Humanities and arts faculty members are working to emphasize the need for a key part of a students’ experience to take place in the transformed seminary area. These suggestions to increase foot traffic include moving P.O. boxes, the campus store or offering unique dining options.

Brooks, Gertz and Larson all expressed concerns that the move will make the departments less visible.

“There is a risk in moving us to a place that is less visible,” Brooks said. “It’s not an insurmountable risk, but it certainly is something that we’re going to want to pay close attention to.”

The large windows and views of the lake are just a few aspects that make the seminary space appealing. The current space in the AC present numerous problems that liberal arts faculty are looking forward to leaving behind. Uncomfortably small classrooms, chalkboards, uncomfortable furniture and ventilation noise to name a few.

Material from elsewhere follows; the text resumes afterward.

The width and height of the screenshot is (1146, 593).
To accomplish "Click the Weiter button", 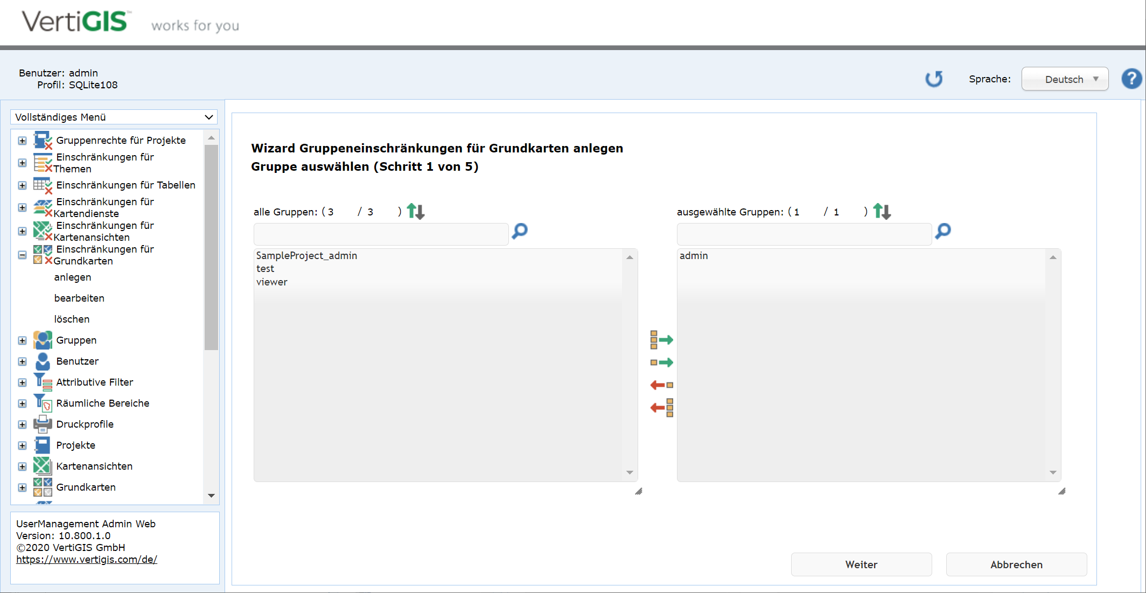I will [861, 564].
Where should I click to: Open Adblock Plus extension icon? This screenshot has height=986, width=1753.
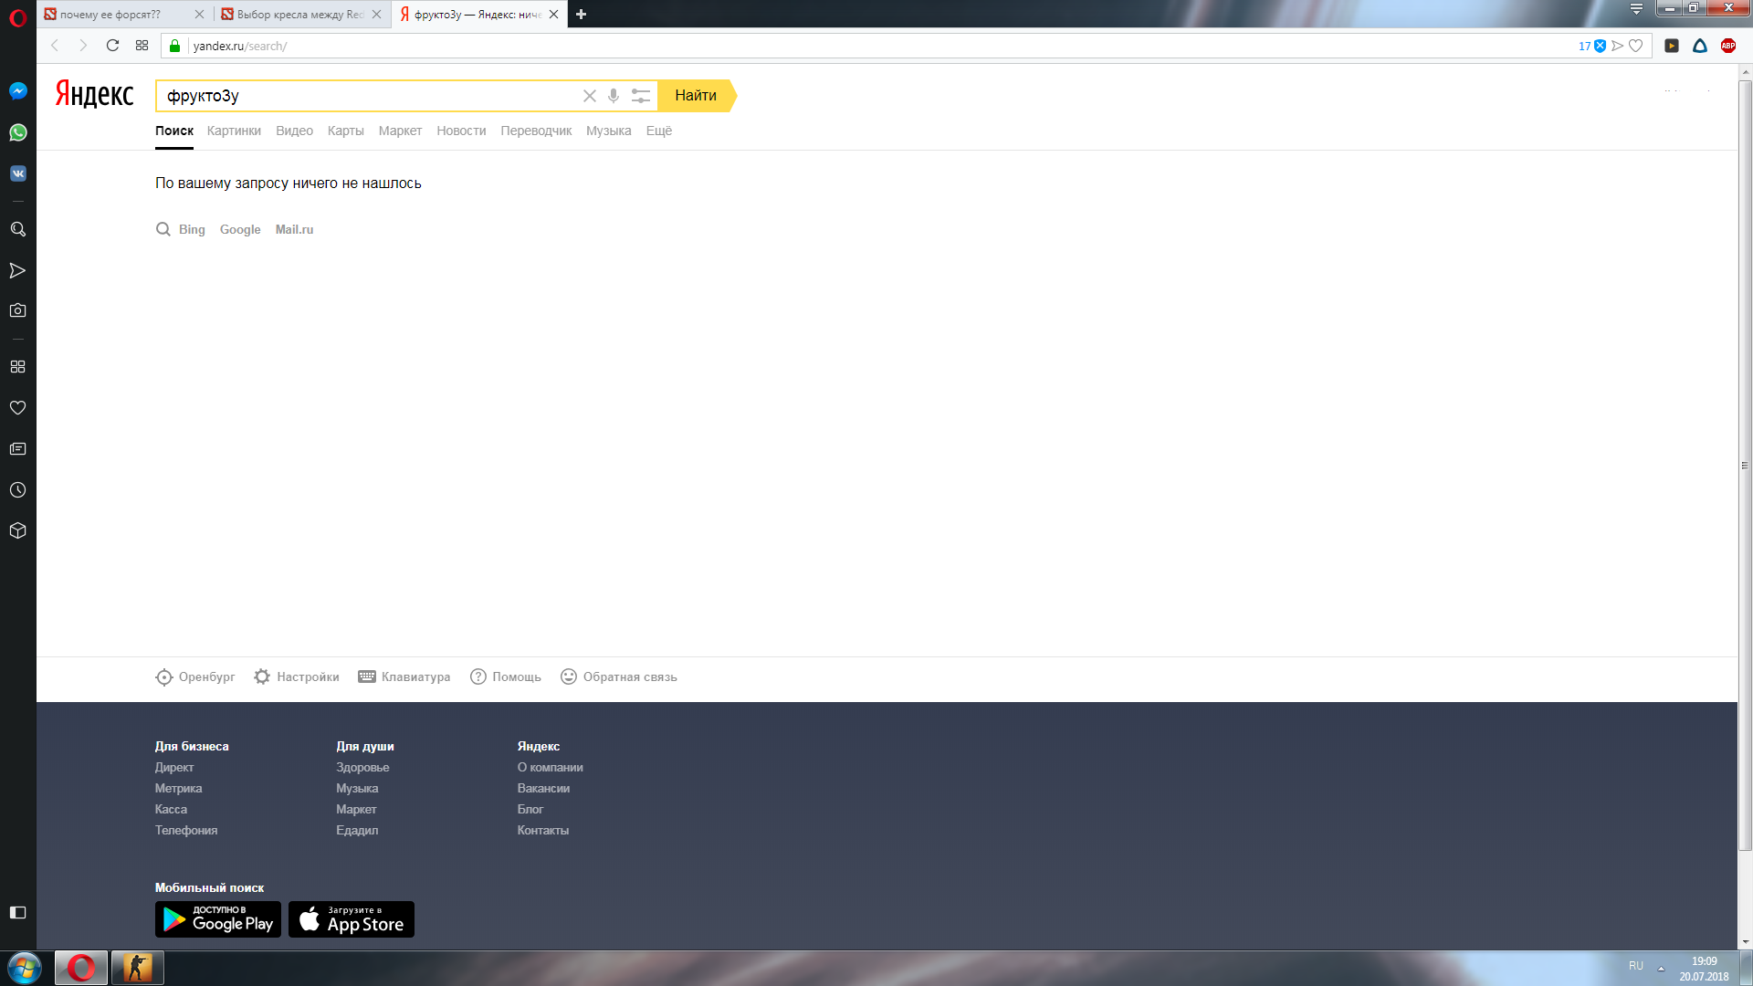tap(1727, 46)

“Is this a moment to recenter us in a new space and find way a to make a destination that’s really vibrant?” Gertz said.

Inviting spaces and the presence of key programs seem crucial. These efforts are up against the decline of humanities nationwide in terms of enrollment.

“What happens if enrollment declines?” Gertz said. “If I were Vice President, or Jay (Barnes), I would be wondering about that. But I would also tell myself, this is not a free market, we don’t just cut programs because of demand. We have to keep programs, even though they service fewer majors, because we need them to be Bethel.”

Wayne Roosa, Chair of the Art Department, said that humanities programs are currently figuring out what their mission and value is on campus.

“We want people to feel like they belong somewhere, to know where their specific major is and housed,” Roosa said. “Identity and visibility is the goal of this whole project.”